Agent Skill for Cost-Optimized Model Selection
Overview
A published agent skill that helps developers wire the cheapest model that still clears their own accuracy bar, behind one stable OpenAI-compatible endpoint. It is the agent-facing companion to an internal model-optimization / LLM-gateway product.
Why It Exists
Picking the right model for a reasoning step (extraction, classification, summarization, an agent step) is usually guesswork, and the “right” choice changes every time a new model ships. This skill turns that into a benchmark: point it at a step in your code, evaluate candidate models against your own examples, and route to the cheapest one that passes.
What We Built
A skills package installable via npx skills add, containing the optimized-model skill (a SKILL.md definition). The skill benchmarks candidate models against user-supplied examples, selects the cheapest model above the accuracy threshold, and writes a stable om_<id> routing endpoint into the caller’s pipeline, so the id never changes even when the underlying model is later swapped for a better one. Onboarding is intentionally lightweight (email plus a small one-time top-up to fund the benchmark), and each run produces a shareable benchmark report.
Technologies & Approach
A Markdown-defined agent skill following the npx skills convention, fronting a benchmarking-and-routing service exposed over an OpenAI-compatible endpoint. MIT-licensed.
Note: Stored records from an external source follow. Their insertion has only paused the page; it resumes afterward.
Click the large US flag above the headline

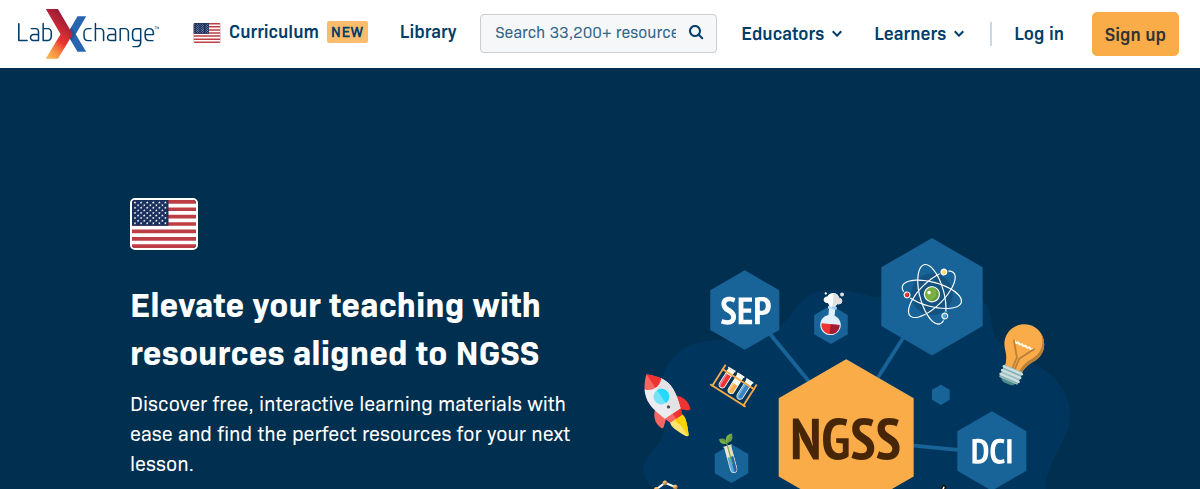[164, 224]
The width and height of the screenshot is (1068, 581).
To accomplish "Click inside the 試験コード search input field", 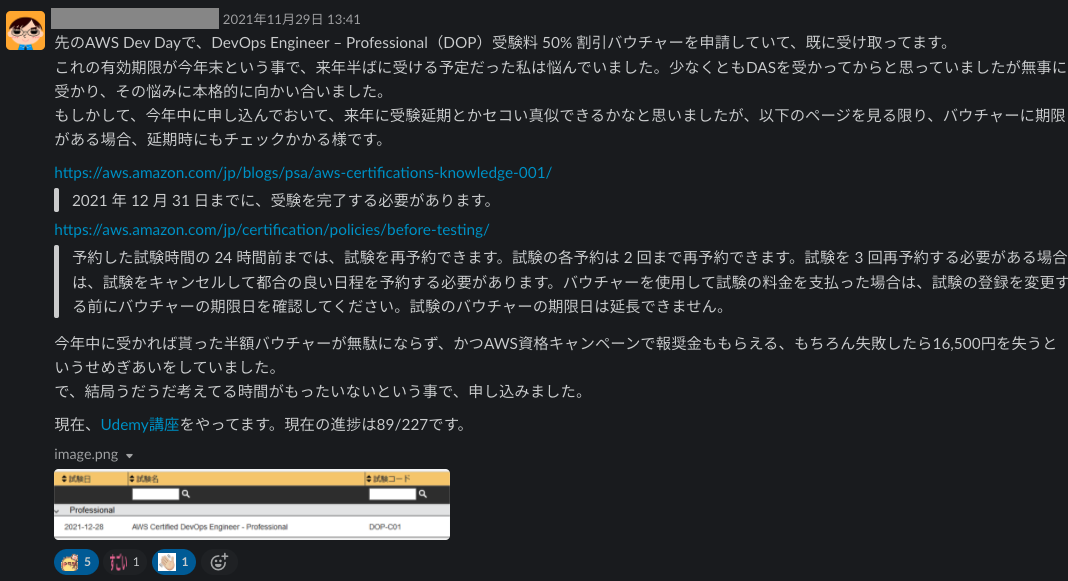I will (x=390, y=493).
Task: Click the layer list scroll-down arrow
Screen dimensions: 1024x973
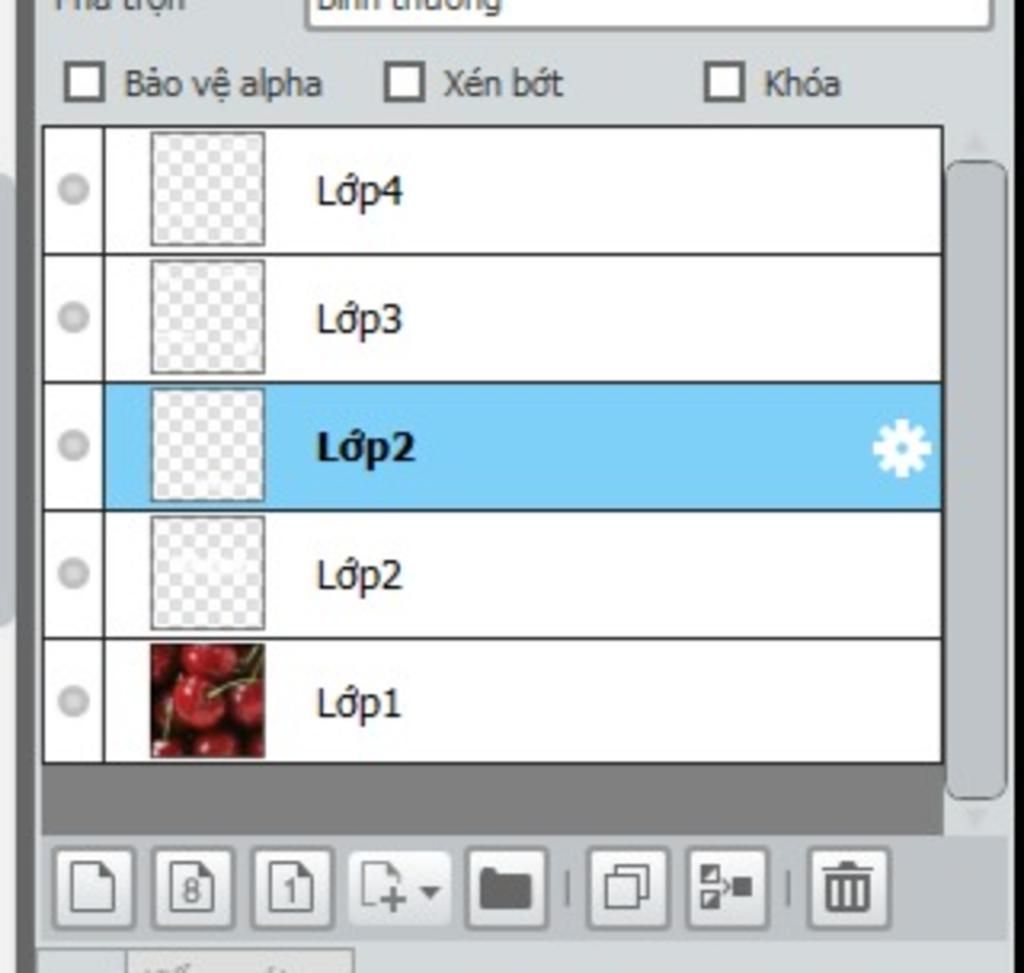Action: pyautogui.click(x=976, y=816)
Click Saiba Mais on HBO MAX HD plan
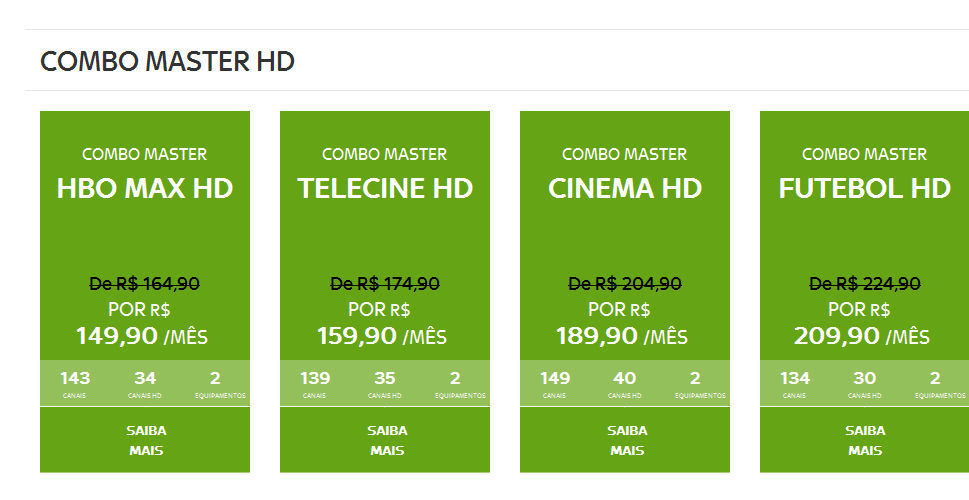 pos(146,440)
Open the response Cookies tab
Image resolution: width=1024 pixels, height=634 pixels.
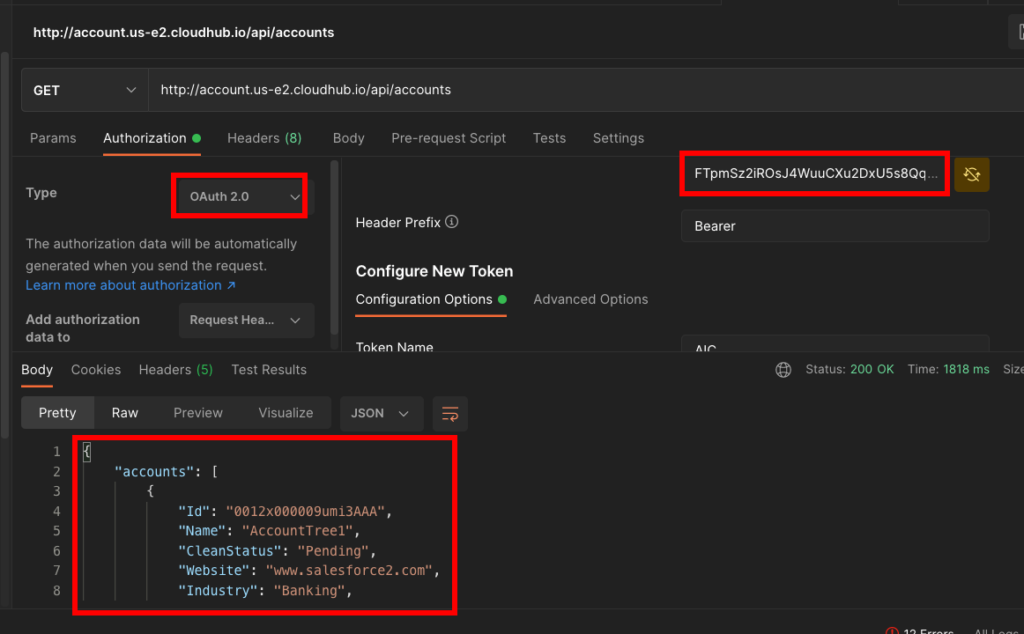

The design bet is stable, swappable endpoints that decouple “which model” from the calling code.
Outcome / Impact
Packages an opinionated, rerunnable workflow for keeping pipelines on the cheapest model that meets quality, letting teams continuously re-optimize cost without touching application code.
Capabilities Demonstrated
- Authoring reusable agent skills for the skills ecosystem
- Benchmark-driven, accuracy-gated model selection
- Stable endpoint routing that decouples model choice from code
- Cost optimization across an evolving model catalog